---------- RECORDS PROVIDED ----------
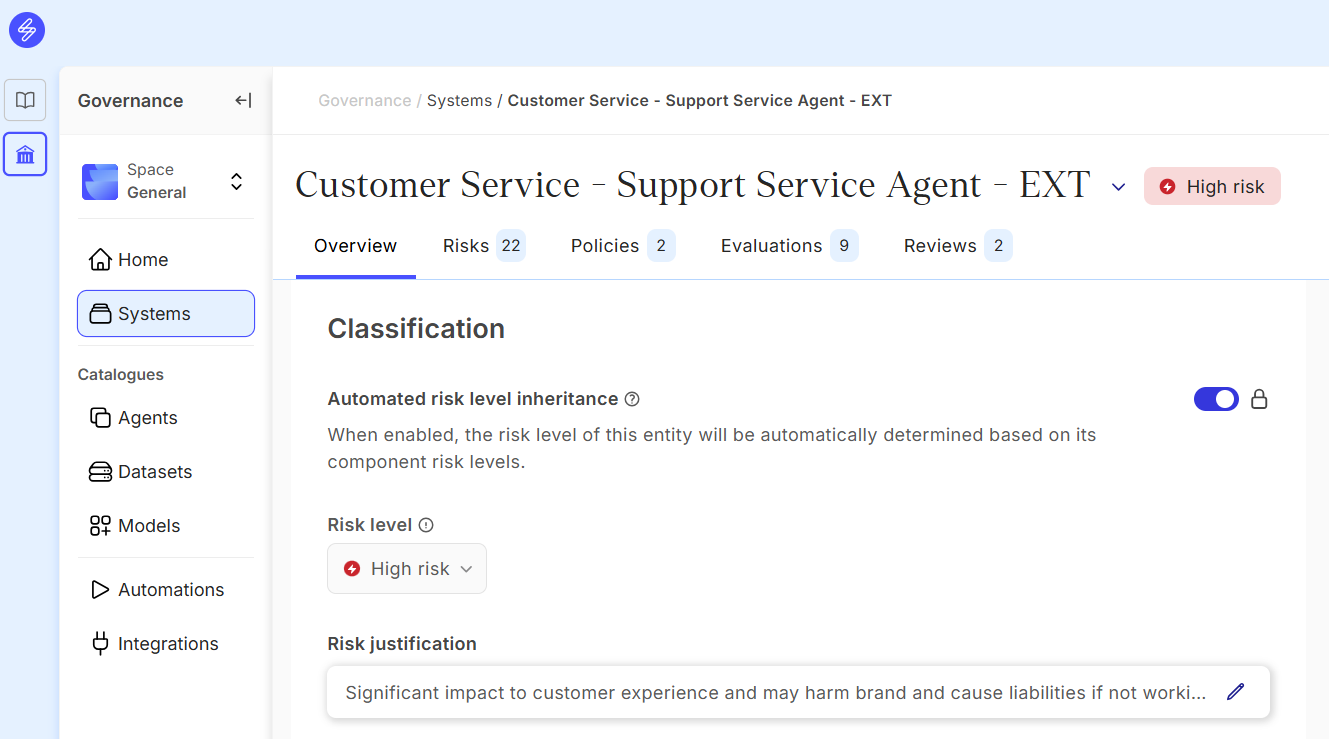The width and height of the screenshot is (1329, 739).
Task: Open Agents catalogue in sidebar
Action: 147,418
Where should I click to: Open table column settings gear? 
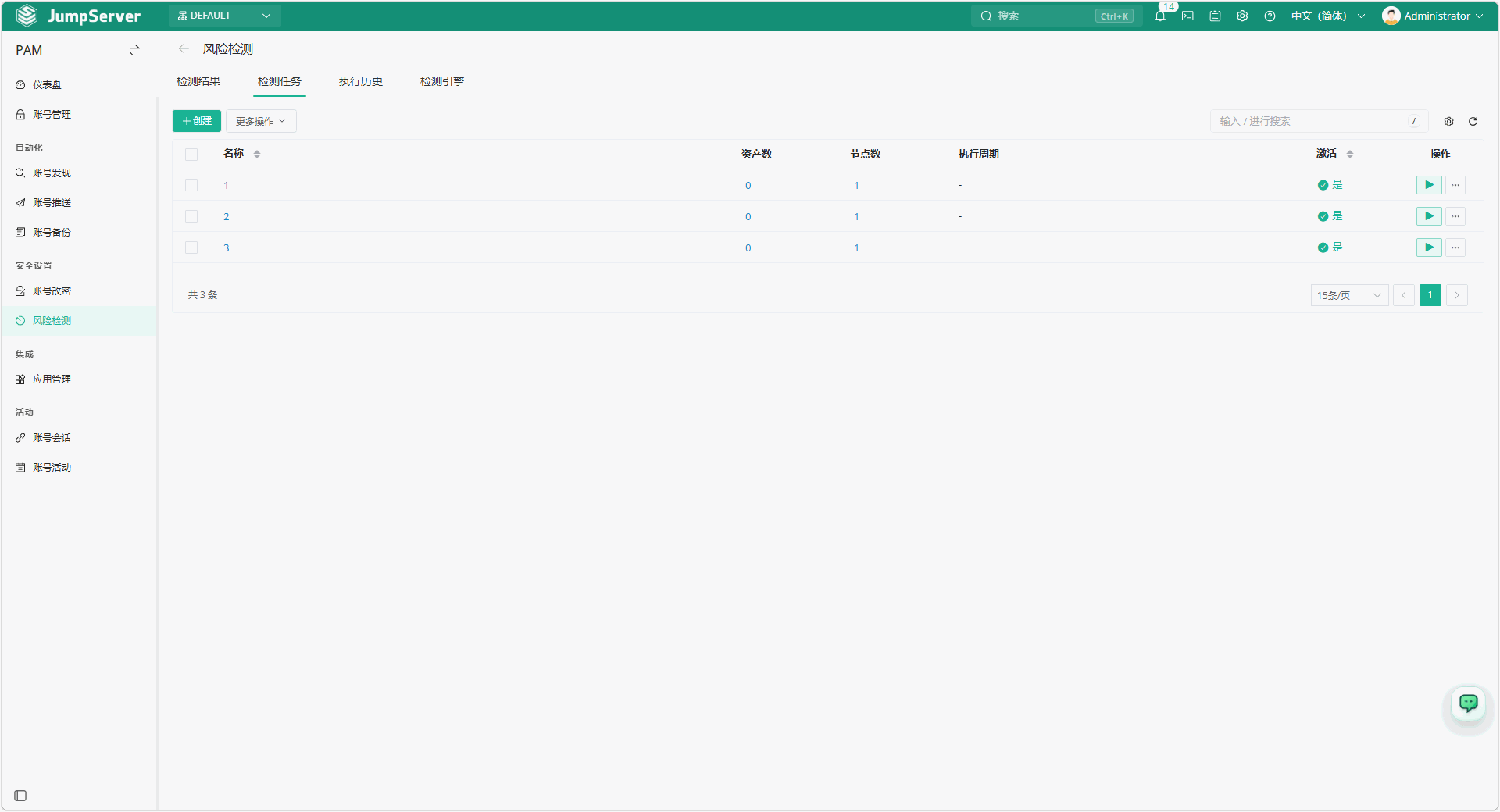pos(1448,121)
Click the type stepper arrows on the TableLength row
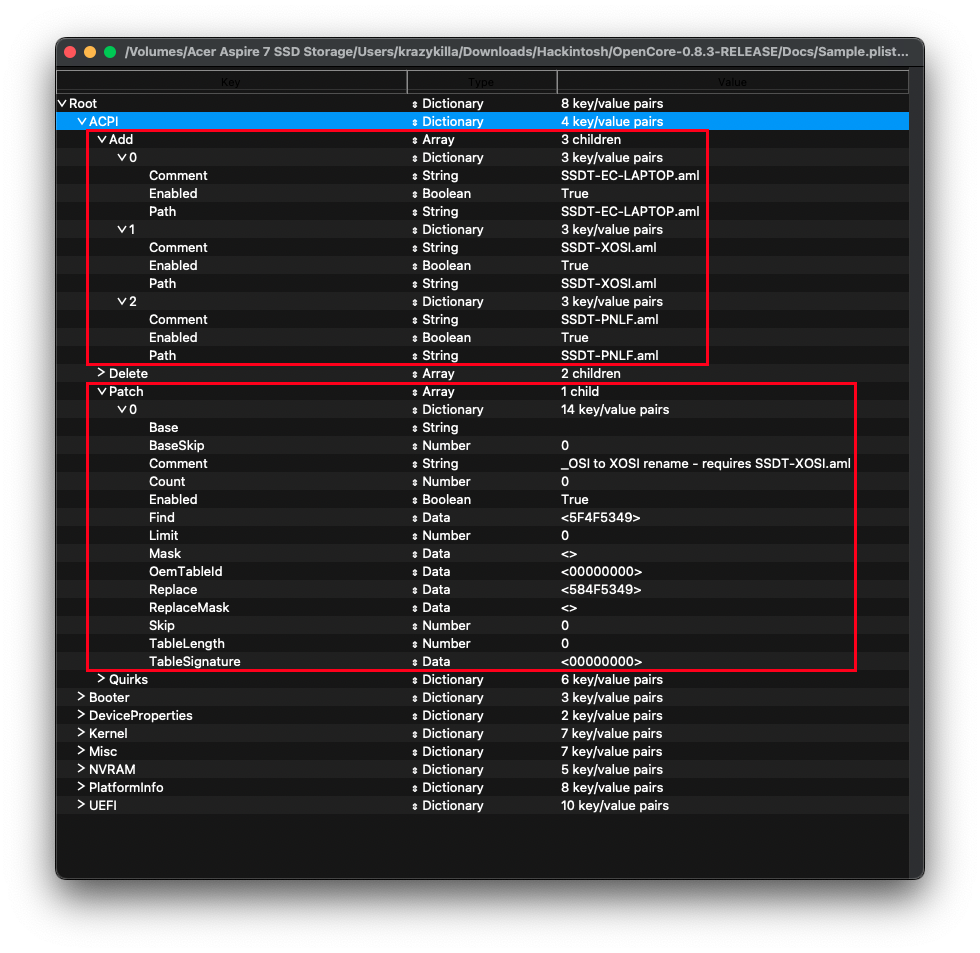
----------
- _WHAT YOU HAVE TO DO_: Your copy must begin at the line containing "Where should I" and end at the last line of the material above. Reproduce each line exactly, but not the pictures.

- _EXPECTED OUTPUT_:
Where should I click to: Open table column settings gear? 
pos(1448,121)
Click the type stepper arrows on the TableLength row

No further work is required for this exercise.